Above: Phillip Cullen, composer of ‘A Nativity’. Photo: Simon Crossley-Meates
The talents of the Chamber Singers and of the instrumentalists in solo and duet teams and the concert concepts Sydney Philharmonia Choirs come up with were here augmented or troped by adding new music into the Baroque mix. Inserted in between the cantatas were two new works by Australian -born composers. This new-amongst the older music helps bring Bach’s classic to now and further highlight the promising pool of talent and future possibilities local artists ancd creatives can provide.

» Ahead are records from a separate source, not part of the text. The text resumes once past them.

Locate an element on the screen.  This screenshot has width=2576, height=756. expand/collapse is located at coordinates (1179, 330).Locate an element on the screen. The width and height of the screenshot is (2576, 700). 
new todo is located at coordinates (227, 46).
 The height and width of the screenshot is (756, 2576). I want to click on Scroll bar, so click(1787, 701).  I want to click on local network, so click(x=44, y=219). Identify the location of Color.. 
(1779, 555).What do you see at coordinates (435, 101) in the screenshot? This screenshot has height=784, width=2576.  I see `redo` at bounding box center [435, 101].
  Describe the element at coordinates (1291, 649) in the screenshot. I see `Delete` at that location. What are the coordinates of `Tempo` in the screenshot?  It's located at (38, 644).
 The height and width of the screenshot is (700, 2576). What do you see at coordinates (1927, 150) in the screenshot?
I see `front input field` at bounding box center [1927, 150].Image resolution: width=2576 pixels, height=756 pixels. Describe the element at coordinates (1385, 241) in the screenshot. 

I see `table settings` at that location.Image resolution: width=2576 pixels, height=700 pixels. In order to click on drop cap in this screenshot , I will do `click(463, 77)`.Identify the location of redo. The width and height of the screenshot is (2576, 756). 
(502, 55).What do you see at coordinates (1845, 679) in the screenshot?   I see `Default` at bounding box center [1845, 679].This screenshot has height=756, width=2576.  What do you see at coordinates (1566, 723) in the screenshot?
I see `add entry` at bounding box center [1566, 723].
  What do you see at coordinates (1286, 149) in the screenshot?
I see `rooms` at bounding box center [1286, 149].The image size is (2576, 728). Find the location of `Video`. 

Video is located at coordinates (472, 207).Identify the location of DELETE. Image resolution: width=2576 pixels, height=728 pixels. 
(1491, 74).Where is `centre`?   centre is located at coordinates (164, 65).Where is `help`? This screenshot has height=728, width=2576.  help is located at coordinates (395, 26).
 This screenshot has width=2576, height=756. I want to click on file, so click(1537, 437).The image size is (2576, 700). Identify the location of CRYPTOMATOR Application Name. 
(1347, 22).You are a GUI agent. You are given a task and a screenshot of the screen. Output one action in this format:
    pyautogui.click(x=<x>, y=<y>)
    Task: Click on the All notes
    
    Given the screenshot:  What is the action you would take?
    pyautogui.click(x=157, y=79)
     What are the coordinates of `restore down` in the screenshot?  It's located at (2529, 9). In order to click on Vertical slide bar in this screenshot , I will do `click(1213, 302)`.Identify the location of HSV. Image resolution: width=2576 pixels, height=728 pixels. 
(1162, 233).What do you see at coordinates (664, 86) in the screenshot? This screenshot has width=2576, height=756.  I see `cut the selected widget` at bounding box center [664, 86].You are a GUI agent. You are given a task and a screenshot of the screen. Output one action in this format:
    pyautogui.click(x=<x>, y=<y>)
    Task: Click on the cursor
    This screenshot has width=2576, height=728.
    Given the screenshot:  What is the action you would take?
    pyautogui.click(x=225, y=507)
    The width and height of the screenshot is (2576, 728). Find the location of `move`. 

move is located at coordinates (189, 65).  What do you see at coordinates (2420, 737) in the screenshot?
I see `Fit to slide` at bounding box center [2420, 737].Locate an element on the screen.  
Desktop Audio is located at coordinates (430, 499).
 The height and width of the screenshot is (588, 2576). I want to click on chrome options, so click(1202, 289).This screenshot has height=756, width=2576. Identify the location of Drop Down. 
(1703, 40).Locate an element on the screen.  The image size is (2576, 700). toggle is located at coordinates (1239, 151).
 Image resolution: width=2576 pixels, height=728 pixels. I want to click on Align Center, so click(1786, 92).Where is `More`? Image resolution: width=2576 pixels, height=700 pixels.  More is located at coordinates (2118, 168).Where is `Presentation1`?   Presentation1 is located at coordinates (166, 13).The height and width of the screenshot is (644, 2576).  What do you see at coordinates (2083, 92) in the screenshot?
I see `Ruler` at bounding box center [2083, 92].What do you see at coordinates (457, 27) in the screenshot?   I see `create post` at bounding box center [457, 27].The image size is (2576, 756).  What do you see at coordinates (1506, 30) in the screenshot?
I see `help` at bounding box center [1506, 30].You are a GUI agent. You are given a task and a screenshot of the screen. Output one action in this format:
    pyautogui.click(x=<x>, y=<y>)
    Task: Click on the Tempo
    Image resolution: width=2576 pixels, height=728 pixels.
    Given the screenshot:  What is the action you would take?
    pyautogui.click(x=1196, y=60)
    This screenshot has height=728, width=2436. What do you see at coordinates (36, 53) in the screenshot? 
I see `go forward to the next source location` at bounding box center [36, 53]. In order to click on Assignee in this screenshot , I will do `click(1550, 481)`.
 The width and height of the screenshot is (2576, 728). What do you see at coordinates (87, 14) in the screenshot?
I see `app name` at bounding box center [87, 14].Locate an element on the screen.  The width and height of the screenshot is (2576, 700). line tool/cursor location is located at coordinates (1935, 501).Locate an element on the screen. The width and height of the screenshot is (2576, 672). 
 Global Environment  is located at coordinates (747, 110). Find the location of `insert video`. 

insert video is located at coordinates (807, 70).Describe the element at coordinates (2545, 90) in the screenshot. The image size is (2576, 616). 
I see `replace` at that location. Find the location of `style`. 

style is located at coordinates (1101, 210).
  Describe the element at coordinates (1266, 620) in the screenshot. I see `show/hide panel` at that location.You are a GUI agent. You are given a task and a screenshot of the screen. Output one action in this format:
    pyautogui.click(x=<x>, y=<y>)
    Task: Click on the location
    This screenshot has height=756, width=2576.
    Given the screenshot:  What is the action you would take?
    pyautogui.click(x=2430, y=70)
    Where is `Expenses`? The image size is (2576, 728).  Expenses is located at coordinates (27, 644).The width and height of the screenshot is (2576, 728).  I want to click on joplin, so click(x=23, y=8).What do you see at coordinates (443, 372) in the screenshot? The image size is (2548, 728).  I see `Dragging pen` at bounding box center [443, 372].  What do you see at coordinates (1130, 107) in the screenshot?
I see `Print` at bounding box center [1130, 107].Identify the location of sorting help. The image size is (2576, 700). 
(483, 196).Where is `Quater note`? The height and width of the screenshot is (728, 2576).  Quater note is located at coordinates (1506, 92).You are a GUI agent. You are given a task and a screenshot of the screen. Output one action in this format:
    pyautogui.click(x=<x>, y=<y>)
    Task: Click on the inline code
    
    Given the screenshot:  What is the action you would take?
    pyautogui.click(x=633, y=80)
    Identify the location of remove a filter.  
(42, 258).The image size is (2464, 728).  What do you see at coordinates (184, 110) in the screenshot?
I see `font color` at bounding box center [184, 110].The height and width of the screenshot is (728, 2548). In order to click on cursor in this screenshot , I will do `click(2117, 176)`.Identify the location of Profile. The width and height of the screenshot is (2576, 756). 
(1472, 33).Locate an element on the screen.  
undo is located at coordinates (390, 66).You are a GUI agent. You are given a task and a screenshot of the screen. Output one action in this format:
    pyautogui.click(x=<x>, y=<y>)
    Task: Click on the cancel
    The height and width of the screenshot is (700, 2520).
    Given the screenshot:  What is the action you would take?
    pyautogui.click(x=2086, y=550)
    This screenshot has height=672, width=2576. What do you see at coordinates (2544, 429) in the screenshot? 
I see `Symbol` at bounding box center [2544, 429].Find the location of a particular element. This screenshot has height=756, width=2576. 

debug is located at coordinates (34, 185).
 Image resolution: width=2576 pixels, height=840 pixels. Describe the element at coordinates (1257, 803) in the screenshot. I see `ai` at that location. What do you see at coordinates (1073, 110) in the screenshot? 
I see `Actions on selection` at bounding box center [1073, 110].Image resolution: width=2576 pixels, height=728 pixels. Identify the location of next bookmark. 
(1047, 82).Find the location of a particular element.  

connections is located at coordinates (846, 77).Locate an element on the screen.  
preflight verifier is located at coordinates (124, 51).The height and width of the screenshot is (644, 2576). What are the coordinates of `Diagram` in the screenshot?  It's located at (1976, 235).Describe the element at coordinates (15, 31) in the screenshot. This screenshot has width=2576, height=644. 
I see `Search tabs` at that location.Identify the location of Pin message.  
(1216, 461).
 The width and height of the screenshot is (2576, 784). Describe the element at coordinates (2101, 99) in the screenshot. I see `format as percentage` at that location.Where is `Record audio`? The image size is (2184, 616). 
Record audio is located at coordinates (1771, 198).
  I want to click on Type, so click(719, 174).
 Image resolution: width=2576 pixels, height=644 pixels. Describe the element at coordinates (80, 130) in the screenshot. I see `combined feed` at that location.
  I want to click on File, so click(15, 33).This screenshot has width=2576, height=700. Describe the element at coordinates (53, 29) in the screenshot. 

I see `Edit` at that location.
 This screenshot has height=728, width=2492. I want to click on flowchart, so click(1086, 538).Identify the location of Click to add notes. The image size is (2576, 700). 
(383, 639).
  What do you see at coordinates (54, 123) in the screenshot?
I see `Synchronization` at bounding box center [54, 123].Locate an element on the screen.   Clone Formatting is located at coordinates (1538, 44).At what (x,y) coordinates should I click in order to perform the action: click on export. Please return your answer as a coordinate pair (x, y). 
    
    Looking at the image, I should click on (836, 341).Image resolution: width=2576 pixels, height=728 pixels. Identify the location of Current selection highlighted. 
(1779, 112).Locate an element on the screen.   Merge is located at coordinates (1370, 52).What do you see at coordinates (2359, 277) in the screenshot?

This interpretation of Bach’s Christmas Oratorio had already placed our early music skill firmly competing on a global stage. These two ingenious and fitting works for choir also reinforced that Australian born composers are also a creative force to look out for. And local performers bringing the premieres to life are world class. Phillip Cullen’s A Nativity shifted the pace to a contemporary accent in his clever work for choir which blended new music with progressive, vocal placement and modern effect with quotes from Bach’s Christmas Oratorio as well as a setting of the poem A Nativity by Rudyard Kipling.

Above: Composer of ‘A Prayer For Jesus’ ; Kayla Erin Hinton. Photo: Simon Crossley-Meates
Before we launched into Part 6 of the Christmas Oratorio (For the Feast of the Epiphany), Kayla Erin Hinton’s new work brought us back to the now from the Thomaskirche. Hilton’s work was not a jarring shift, but a lyrical feast of original poetry sent to inimitable free modern expressivenes, not an obstacle for the talented Chamber Singers.
The engaging closeness of vocal line and simplicity yielding stunning sonic complexities here delighted. As in the surrounding Bach setting, A Prayer For Jesus’ gorgeous text ful of gentle wordplay was exquisitely set. Its performance was just as commanding or arresting as the Baroque Classic it tropes in English. I left this concert craving more JS Bach, Kayla Erin Hilton and Philllip Cullen. An enriched for receiving the mighty BWV 248 over the past two years. One I feel lucky to witness, hope for a future preservation on recording so this joy-filled concert can be re-gifted at a later date.
Christmas has never been so intricate, gentle, breathtakingly capable and local as this project we were recently able to rejoice in.